··· Данные задания
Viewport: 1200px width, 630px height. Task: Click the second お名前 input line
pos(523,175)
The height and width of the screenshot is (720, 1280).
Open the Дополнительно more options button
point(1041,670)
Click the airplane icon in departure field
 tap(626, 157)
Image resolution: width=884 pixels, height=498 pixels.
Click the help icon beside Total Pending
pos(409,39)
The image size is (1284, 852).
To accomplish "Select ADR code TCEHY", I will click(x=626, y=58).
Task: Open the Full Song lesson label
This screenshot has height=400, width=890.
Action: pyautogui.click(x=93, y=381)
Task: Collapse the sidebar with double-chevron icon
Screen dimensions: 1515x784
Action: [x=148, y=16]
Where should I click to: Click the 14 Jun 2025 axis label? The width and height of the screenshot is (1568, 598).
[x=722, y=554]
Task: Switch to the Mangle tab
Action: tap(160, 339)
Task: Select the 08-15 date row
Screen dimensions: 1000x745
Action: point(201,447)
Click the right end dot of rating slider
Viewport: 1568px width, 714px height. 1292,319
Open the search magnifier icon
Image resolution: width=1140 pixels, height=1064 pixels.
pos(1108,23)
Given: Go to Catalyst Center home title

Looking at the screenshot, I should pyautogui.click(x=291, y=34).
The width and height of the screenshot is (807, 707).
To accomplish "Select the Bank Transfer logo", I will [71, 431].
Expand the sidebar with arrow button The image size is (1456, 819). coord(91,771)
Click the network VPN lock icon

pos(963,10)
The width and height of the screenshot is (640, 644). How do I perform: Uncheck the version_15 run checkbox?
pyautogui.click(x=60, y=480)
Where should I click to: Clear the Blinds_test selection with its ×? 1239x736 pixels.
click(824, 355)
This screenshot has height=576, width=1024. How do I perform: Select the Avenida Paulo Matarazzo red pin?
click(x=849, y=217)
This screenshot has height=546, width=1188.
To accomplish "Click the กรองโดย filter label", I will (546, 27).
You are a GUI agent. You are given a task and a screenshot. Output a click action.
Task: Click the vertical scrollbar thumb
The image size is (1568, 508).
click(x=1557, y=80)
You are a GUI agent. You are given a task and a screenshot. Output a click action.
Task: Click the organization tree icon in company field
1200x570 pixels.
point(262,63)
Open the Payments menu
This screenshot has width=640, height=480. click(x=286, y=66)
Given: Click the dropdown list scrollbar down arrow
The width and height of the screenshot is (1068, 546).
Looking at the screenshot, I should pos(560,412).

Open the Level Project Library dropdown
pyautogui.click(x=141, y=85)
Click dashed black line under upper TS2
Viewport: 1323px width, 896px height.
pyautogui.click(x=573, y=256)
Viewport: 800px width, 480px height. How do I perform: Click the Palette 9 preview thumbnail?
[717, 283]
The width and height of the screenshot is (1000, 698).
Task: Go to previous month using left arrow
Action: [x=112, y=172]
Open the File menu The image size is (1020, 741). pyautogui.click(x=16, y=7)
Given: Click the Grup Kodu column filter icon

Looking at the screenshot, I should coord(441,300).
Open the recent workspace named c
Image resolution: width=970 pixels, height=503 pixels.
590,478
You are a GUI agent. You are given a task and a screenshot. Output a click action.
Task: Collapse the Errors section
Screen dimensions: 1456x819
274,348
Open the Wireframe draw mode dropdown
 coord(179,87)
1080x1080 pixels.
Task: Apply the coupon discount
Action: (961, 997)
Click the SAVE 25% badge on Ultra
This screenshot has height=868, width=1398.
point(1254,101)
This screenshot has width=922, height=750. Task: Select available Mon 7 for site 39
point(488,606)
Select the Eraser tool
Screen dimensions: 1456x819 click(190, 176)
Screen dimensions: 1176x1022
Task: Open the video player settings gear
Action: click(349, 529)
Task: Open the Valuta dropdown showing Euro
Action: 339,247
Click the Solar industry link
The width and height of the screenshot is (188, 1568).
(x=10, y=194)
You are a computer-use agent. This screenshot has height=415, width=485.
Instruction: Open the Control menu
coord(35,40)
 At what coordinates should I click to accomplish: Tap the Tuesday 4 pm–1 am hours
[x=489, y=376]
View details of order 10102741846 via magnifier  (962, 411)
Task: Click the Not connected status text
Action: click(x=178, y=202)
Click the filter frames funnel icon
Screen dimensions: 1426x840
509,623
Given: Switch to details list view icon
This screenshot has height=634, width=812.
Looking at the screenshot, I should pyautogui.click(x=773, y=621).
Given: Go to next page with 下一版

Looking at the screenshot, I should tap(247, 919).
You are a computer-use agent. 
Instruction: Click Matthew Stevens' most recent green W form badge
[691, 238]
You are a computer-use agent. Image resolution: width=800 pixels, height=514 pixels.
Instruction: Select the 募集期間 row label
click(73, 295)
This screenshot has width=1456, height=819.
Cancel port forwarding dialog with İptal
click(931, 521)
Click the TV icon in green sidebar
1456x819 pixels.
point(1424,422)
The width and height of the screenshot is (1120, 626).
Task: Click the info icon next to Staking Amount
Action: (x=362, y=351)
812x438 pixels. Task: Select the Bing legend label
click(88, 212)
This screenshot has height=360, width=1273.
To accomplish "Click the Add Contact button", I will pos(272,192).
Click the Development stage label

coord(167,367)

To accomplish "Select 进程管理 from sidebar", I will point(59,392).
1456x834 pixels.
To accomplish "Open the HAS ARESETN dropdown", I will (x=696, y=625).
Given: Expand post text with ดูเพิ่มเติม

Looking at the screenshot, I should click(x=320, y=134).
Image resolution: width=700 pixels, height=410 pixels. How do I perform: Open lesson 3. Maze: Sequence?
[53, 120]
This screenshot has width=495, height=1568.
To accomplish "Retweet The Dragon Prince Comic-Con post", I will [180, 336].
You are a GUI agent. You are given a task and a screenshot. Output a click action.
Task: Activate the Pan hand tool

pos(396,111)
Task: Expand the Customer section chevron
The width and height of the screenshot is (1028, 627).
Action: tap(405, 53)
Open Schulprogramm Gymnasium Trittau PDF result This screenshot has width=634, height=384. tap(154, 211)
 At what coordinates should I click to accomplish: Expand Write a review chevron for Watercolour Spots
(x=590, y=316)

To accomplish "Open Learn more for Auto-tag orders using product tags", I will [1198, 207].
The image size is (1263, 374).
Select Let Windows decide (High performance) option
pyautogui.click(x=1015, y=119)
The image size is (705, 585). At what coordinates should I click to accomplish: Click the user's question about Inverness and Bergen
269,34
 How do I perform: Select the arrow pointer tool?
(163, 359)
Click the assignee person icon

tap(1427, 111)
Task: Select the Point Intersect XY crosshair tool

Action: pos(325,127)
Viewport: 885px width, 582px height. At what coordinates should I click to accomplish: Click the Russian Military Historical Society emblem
······
## Задание:
Повторите все записи выше слово в слово, ничего не меняя.

## Ответ:
Viewport: 1200px width, 630px height. Task: Click the second お名前 input line
pos(523,175)
The height and width of the screenshot is (720, 1280).
Open the Дополнительно more options button
point(1041,670)
Click the airplane icon in departure field
 tap(626, 157)
Image resolution: width=884 pixels, height=498 pixels.
Click the help icon beside Total Pending
pos(409,39)
The image size is (1284, 852).
To accomplish "Select ADR code TCEHY", I will click(x=626, y=58).
Task: Open the Full Song lesson label
This screenshot has height=400, width=890.
Action: pyautogui.click(x=93, y=381)
Task: Collapse the sidebar with double-chevron icon
Screen dimensions: 1515x784
Action: [x=148, y=16]
Where should I click to: Click the 14 Jun 2025 axis label? The width and height of the screenshot is (1568, 598).
[x=722, y=554]
Task: Switch to the Mangle tab
Action: tap(160, 339)
Task: Select the 08-15 date row
Screen dimensions: 1000x745
Action: point(201,447)
Click the right end dot of rating slider
Viewport: 1568px width, 714px height. 1292,319
Open the search magnifier icon
Image resolution: width=1140 pixels, height=1064 pixels.
pos(1108,23)
Given: Go to Catalyst Center home title

Looking at the screenshot, I should pyautogui.click(x=291, y=34).
The width and height of the screenshot is (807, 707).
To accomplish "Select the Bank Transfer logo", I will [71, 431].
Expand the sidebar with arrow button The image size is (1456, 819). coord(91,771)
Click the network VPN lock icon

pos(963,10)
The width and height of the screenshot is (640, 644). How do I perform: Uncheck the version_15 run checkbox?
pyautogui.click(x=60, y=480)
Where should I click to: Clear the Blinds_test selection with its ×? 1239x736 pixels.
click(824, 355)
This screenshot has height=576, width=1024. How do I perform: Select the Avenida Paulo Matarazzo red pin?
click(x=849, y=217)
This screenshot has height=546, width=1188.
To accomplish "Click the กรองโดย filter label", I will (546, 27).
You are a GUI agent. You are given a task and a screenshot. Output a click action.
Task: Click the vertical scrollbar thumb
The image size is (1568, 508).
click(x=1557, y=80)
You are a GUI agent. You are given a task and a screenshot. Output a click action.
Task: Click the organization tree icon in company field
1200x570 pixels.
point(262,63)
Open the Payments menu
This screenshot has width=640, height=480. click(x=286, y=66)
Given: Click the dropdown list scrollbar down arrow
The width and height of the screenshot is (1068, 546).
Looking at the screenshot, I should pos(560,412).

Open the Level Project Library dropdown
pyautogui.click(x=141, y=85)
Click dashed black line under upper TS2
Viewport: 1323px width, 896px height.
pyautogui.click(x=573, y=256)
Viewport: 800px width, 480px height. How do I perform: Click the Palette 9 preview thumbnail?
[717, 283]
The width and height of the screenshot is (1000, 698).
Task: Go to previous month using left arrow
Action: [x=112, y=172]
Open the File menu The image size is (1020, 741). pyautogui.click(x=16, y=7)
Given: Click the Grup Kodu column filter icon

Looking at the screenshot, I should coord(441,300).
Open the recent workspace named c
Image resolution: width=970 pixels, height=503 pixels.
590,478
You are a GUI agent. You are given a task and a screenshot. Output a click action.
Task: Collapse the Errors section
Screen dimensions: 1456x819
274,348
Open the Wireframe draw mode dropdown
 coord(179,87)
1080x1080 pixels.
Task: Apply the coupon discount
Action: (961, 997)
Click the SAVE 25% badge on Ultra
This screenshot has height=868, width=1398.
point(1254,101)
This screenshot has width=922, height=750. Task: Select available Mon 7 for site 39
point(488,606)
Select the Eraser tool
Screen dimensions: 1456x819 click(190, 176)
Screen dimensions: 1176x1022
Task: Open the video player settings gear
Action: click(349, 529)
Task: Open the Valuta dropdown showing Euro
Action: 339,247
Click the Solar industry link
The width and height of the screenshot is (188, 1568).
(x=10, y=194)
You are a computer-use agent. This screenshot has height=415, width=485.
Instruction: Open the Control menu
coord(35,40)
 At what coordinates should I click to accomplish: Tap the Tuesday 4 pm–1 am hours
[x=489, y=376]
View details of order 10102741846 via magnifier  (962, 411)
Task: Click the Not connected status text
Action: click(x=178, y=202)
Click the filter frames funnel icon
Screen dimensions: 1426x840
509,623
Given: Switch to details list view icon
This screenshot has height=634, width=812.
Looking at the screenshot, I should pyautogui.click(x=773, y=621).
Given: Go to next page with 下一版

Looking at the screenshot, I should tap(247, 919).
You are a computer-use agent. 
Instruction: Click Matthew Stevens' most recent green W form badge
[691, 238]
You are a computer-use agent. Image resolution: width=800 pixels, height=514 pixels.
Instruction: Select the 募集期間 row label
click(73, 295)
This screenshot has width=1456, height=819.
Cancel port forwarding dialog with İptal
click(931, 521)
Click the TV icon in green sidebar
1456x819 pixels.
point(1424,422)
The width and height of the screenshot is (1120, 626).
Task: Click the info icon next to Staking Amount
Action: (x=362, y=351)
812x438 pixels. Task: Select the Bing legend label
click(88, 212)
This screenshot has height=360, width=1273.
To accomplish "Click the Add Contact button", I will pos(272,192).
Click the Development stage label

coord(167,367)

To accomplish "Select 进程管理 from sidebar", I will point(59,392).
1456x834 pixels.
To accomplish "Open the HAS ARESETN dropdown", I will (x=696, y=625).
Given: Expand post text with ดูเพิ่มเติม

Looking at the screenshot, I should click(x=320, y=134).
Image resolution: width=700 pixels, height=410 pixels. How do I perform: Open lesson 3. Maze: Sequence?
[53, 120]
This screenshot has width=495, height=1568.
To accomplish "Retweet The Dragon Prince Comic-Con post", I will [180, 336].
You are a GUI agent. You are given a task and a screenshot. Output a click action.
Task: Activate the Pan hand tool

pos(396,111)
Task: Expand the Customer section chevron
The width and height of the screenshot is (1028, 627).
Action: tap(405, 53)
Open Schulprogramm Gymnasium Trittau PDF result This screenshot has width=634, height=384. tap(154, 211)
 At what coordinates should I click to accomplish: Expand Write a review chevron for Watercolour Spots
(x=590, y=316)

To accomplish "Open Learn more for Auto-tag orders using product tags", I will [1198, 207].
The image size is (1263, 374).
Select Let Windows decide (High performance) option
pyautogui.click(x=1015, y=119)
The image size is (705, 585). At what coordinates should I click to accomplish: Click the user's question about Inverness and Bergen
269,34
 How do I perform: Select the arrow pointer tool?
(163, 359)
Click the assignee person icon

tap(1427, 111)
Task: Select the Point Intersect XY crosshair tool

Action: pos(325,127)
Viewport: 885px width, 582px height. At what coordinates should I click to accomplish: Click the Russian Military Historical Society emblem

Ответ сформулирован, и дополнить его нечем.